Banging so furiously that he had to shout to make himself heard, Lizzard shouted: … “Common ownership of the means of production!”

Remembering that if you were “common” you spat on the floor, picked your nose, scratched yourself, and slept with your socks on, I. Small said, firmly: “Means, yes! Common, no!”

“The social system——” said Lizzard, scraping away with a rasp, “the social system——”

“—Listen,” said I. Small, gravely. He had a hazy memory of policemen with big moustaches arresting Socialists. “Listen, Lizzard, don’t use that word in this house.”
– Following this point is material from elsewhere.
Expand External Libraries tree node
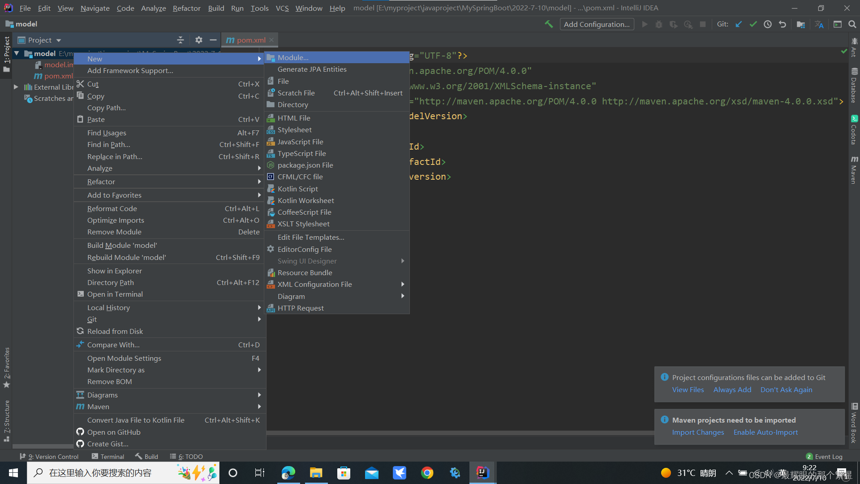The width and height of the screenshot is (860, 484). click(x=16, y=87)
“What word? Repeat it to me!”

“Social,” whispered I. Small.

“Another lackey of the bourgeoisie, eh?”

“Say it in English, Lizzard. I haven’t had your education. I don’t talk French. You’re in England now, not in France.”

“The ruling classes——”

A bell tinkled upstairs. I. Small put on his coat and hurried out of the underground workshop, pausing only to say: “Mind you, Lizzard, you’re not bleddy far wrong about my chain to lose, but did I asked you to poke your bleddy nose into my business? It’s
my
chain. Get on with your work!”

Yet he was influenced by the erudition and the eloquence of Lizzard. Sometimes, after supper, reading the evening paper, he looked up and said portentously: “Aha! So that’s what they are, the ruling classes!” Or: “Um-um! The skepter of War is haunting Europe already!” Or: “More taxes! My last chain they want to take away from me! The time has come not to talk, Millie,
not
to talk the time has come!” Once, reading a headline:
Facts
In
The
Mexican
Case,
he shouted: “Do you see? Facts! Face them!”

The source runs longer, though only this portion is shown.